Monday, April 7, 2008

Thirty Months

Dear Patrick,

It's been thirty whole months since you were born, a full two and a half years. On the bright side, now I can call you two and a half instead of two, which prompts many fewer odd looks from people when they compare your age with Nathan's. For some reason, two years is an acceptable interval between kids, but one and a half isn't.
Unfortunately, two and a half also puts you in the throes of the terrible twos. And terrible they are. The last few weeks in particular you have been exerting your strong will, particularly through disobedience. You have frustrated and exasperated both Daddy and me to the very limits of our patience. You seem to know which buttons to push and exactly how hard to push us. To say you have been difficult is an understatement.
Yet despite all you have put us through, I can't help but admire you as well. You have extreme persistence. I'm hoping some day you will put that trait to good use, instead of using it as a way to drive us crazy. You are also very creative. You manage to find ways to turn every punishment into a game. If we spank you, you laugh and start walking around the house spanking yourself.

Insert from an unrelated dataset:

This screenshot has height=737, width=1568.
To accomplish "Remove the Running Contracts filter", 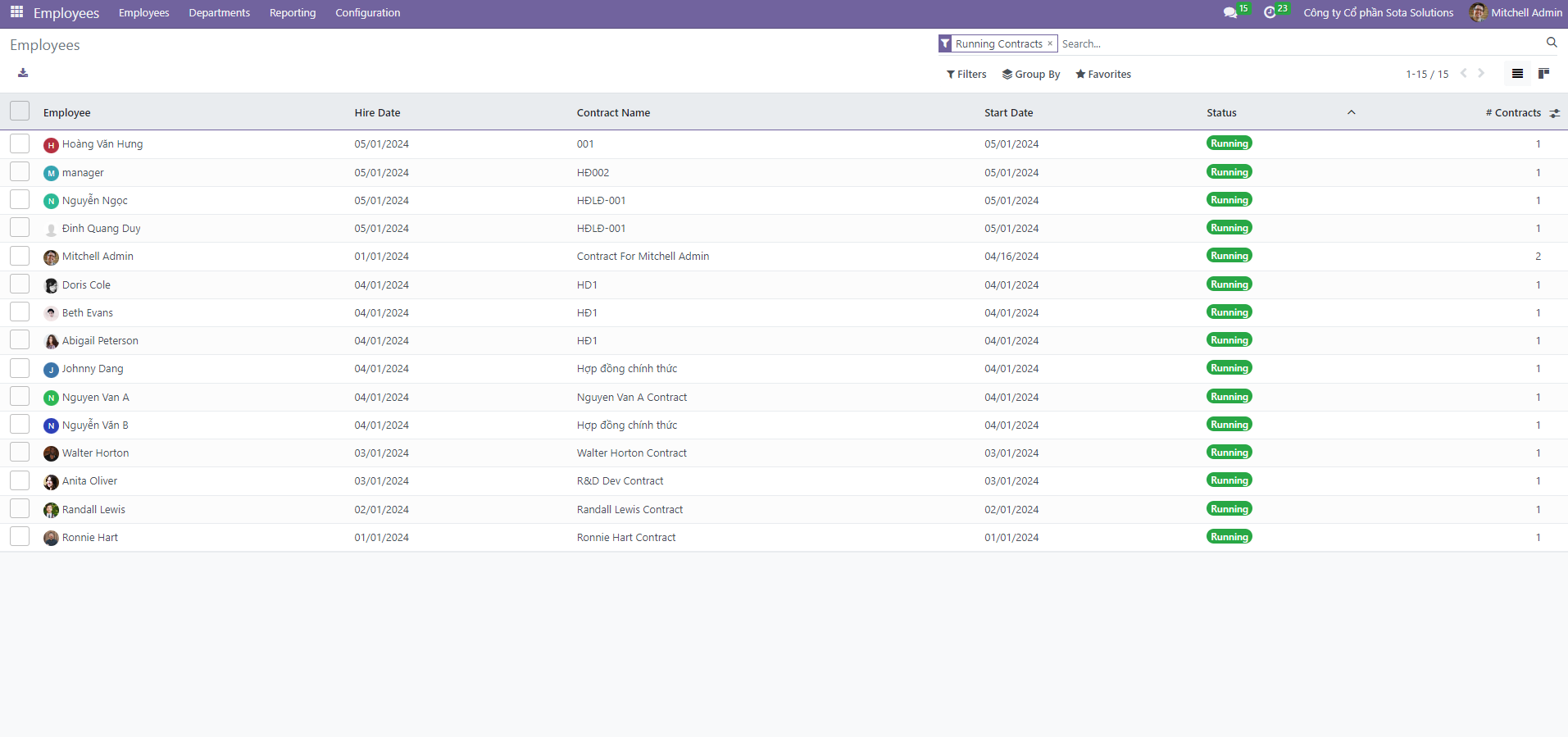I will point(1050,43).
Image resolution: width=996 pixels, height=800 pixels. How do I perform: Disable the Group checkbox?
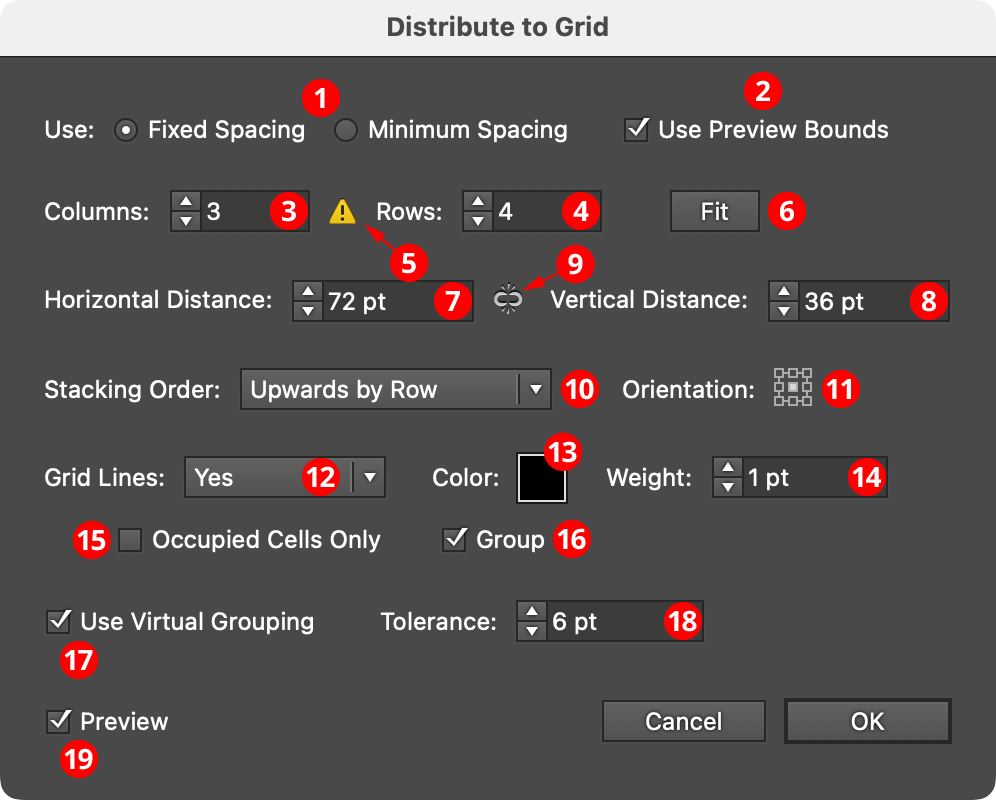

If we take your toys away, you shrug and find something new to play with, even if it's not officially a toy. Every time we put you in time-out, you make a game out of finding a way to play even in time-out, and the more disobedient it is, the better. In fact, we have moved your time-out location several times so that it will be more difficult for you to find a way to play, and you love the challenge and get more creative to turn punishment into playtime.
It's gotten to the point where I enjoy hearing you cry when you get punished because it's the only way I know it's working. And I don't know of any other way to let you know your behavior is unacceptable. Better yet, how about we work on not behaving in that manner to begin with? Then neither of us needs to worry about a punishment for you.
Daddy and I have had endless discussions about how to deal with you. We have brainstormed different positive rewards for good behavior; we have brainstormed better punishments that you may actually respond to. So far you have thwarted all of our best ideas. While I am at my wit's end with you, you need to know that you're not a bad kid--not by any means. You're simply mischievous and you enjoy testing your limits, over and over and over again. I'm holding out hope that this stage is just a stage after all and that a few months from now you'll outgrow it. Maybe at that point you will only keep the best qualities that I admire in you so much now.
And I will have patience beyond that of any other human. Except Daddy. And Nana and Grandpa who had to raise me. I'm sure that's where you got this after all.
The biggest event from the last month is the addition of Amber to our family. Can I just say that you were thrilled about this? You still are, every day. You won't leave your room in the mornings until Amber has come in to say hi to you. You love Amber with the overexuberance only a toddler can have. Fortunately, Amber loves all your loving, clumsy as it may be. She puts up with you when you play a little too rough with her (which always elicits one of those pointless time-outs) and hates when you're in bed--after she's enjoyed a little quiet time of her own first. Amber whines outside your door as soon as she hears you awake in the morning, reminding me that I need to release her beloved playmate as soon as possible. She watches over you like a mother would and plays with you like a sister would. I couldn't be more pleased to get to watch the two of you grow up together.
And I don't know if it's Amber or the visits from your ECI teacher or what, but your language is growing by leaps and bounds these days. Sometimes I wish I could follow you around with your baby book to write down each new word or phrase you say. It's all so fascinating to me to see how thrilled you are to be able to make yourself understood with words. This morning when we were playing outside with Amber, I mentioned Nathan had a dirty diaper and that we'd need to go inside and change it soon. You looked at me and asked, "Isside? Chay di-poo Gaga?" And I knew right away you'd understood exactly what I'd said, using the longest string of comprehensible words I'd ever heard you use. Pretty soon you're going to be asking me to explain electricity to you (ask Nana or Uncle Steve about that reference) and quoting whole songs and movies to me.
For now, though, I celebrate every tiny achievement, whether it's a new word or putting your shorts on by yourself (even if they are Nathan's shorts) or obeying me the first time I ask you to. We had a great morning this morning, and that gives me hope that we can have a great afternoon and maybe a great tomorrow and that not every day will be as trying as some of the ones I've survived lately. I have hope that sometime soon I will get to spend every single day enjoying the happy, sweet, loving boy that you let out to play every once in a while between tantrums. But know that I love even that puddle of screaming Patrick rolling around and kicking on the floor, even if I have to do it while sighing and wearing my angry face.
Love,
Mommy

1 comment:

Anonymous said...

I still think when he is able to express himself with words he will stop the tantrums. It must be hard not to be able to communicate in a way that you can understand. He is still such a sweetheart and he brightens my day each time I see his picture.